M.M : Combien de temps as tu tourné ?

C.A : On a tourné 25 jours, ce qui est pas mal. On se baladait à 3, le chef opérateur, l’ingénieur du son et moi. On cherchait le regard, on tâtait la disponibilité des gens et une fois que la connexion était faite, la présentation était très rapide. On demandait aux gens est ce que vous êtes d’accord pour tourner une séquence avec nous, on aimerait savoir ce que vous venez faire ici. La rencontre pouvait durer une heure, lorsque les gens veulent parler des plein de choses. Entre ça et les refus, je dirais qu’on tournait entre 3 et 4 séquences par jour.

M.M : Et comment s’est effectué la sélection au montage ?

C.A : Je me suis vite aperçu que ce qui fonctionnait, c’était lorsque les gens étaient habités par ce qu’ils faisaient. Ils vivaient quelque chose d’intense et avaient le désir de partager cette intensité. Disons qu’un rapport plus utilitaire à la bibliothèque d’une personne qui n’aurait pas de familiarité avec le lieu, ça apportait moins de chose au film.

M.M : Quelque part, tes personnages te ressemblent un peu non ?

C.A : Oui je suis aussi un usager régulier de ce genre de lieux. Même à Bruxelles, je ne peux pas rester chez moi, je préfère aller dans ces lieux. Lire des livres, écouter de la musique, voir des films, ça parle un peu à tout le monde. J’ai un rapport à la culture où je peux me perdre dedans et en tirer une certaine exaltation. J’ai l’impression que de plus en plus, avec les nouvelles façons de vivre la culture, on la vit en solitaire, via les nouvelles technologies notamment. Je ne m’en étais pas aperçu au moment de faire le film mais c’est aussi ce que je raconte.
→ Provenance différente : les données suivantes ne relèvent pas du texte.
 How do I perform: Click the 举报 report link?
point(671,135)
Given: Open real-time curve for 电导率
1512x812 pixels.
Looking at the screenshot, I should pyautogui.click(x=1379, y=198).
Cette ouverture à l’autre, cette soif de connaître mais qui se vit aussi tout seul. Je me retrouve bien aussi dans cette solitude. Ce n’est pas que négatif, ça permet aussi de cultiver son intérieur, sa sensibilité, c’est assez ambivalent.

M.M : As tu des idées de nouveaux lieux à arpenter ?

C.A : J’aimerais bien faire un film sur les aires de repos d’une certaine autoroute en Belgique. Elle se situe près de chez moi et je l’ai pas mal fréquentée quand j’étais régisseur de films de fiction il y a 5 ans. A ce moment là, je faisais beaucoup de tournages et je parcourais le pays en long en large et en travers. J’ai eu deux bourses qui me permettent de financer des repérages. Comme pour Bibliothèque publique, ce sera sans doute un film à la narration très lâche où il faudra faire tenir ensemble des gens très différents dans un même monde.